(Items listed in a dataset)
########
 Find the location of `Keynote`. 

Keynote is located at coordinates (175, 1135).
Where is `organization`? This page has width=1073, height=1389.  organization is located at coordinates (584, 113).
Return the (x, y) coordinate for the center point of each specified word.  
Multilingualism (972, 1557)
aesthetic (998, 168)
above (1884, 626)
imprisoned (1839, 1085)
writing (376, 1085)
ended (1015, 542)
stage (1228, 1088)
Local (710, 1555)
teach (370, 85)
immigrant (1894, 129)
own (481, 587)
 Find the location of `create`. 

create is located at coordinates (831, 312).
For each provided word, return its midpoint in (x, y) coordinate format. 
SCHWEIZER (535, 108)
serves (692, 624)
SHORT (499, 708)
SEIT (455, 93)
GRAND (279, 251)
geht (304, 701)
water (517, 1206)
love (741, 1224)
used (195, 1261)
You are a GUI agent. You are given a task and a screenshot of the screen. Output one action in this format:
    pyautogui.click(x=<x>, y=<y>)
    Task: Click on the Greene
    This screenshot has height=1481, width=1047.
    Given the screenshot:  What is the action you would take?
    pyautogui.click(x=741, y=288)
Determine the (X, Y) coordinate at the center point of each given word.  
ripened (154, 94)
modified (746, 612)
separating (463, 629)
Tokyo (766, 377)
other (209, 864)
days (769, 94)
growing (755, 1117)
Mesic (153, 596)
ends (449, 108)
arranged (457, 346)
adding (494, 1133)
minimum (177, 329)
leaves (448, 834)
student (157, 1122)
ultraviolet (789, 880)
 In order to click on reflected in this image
########
### Job
Count how many of the lines above contain the string "screenshot", treating uppercase and lowercase as different. Reply with only the number.

### Result of the exercise
3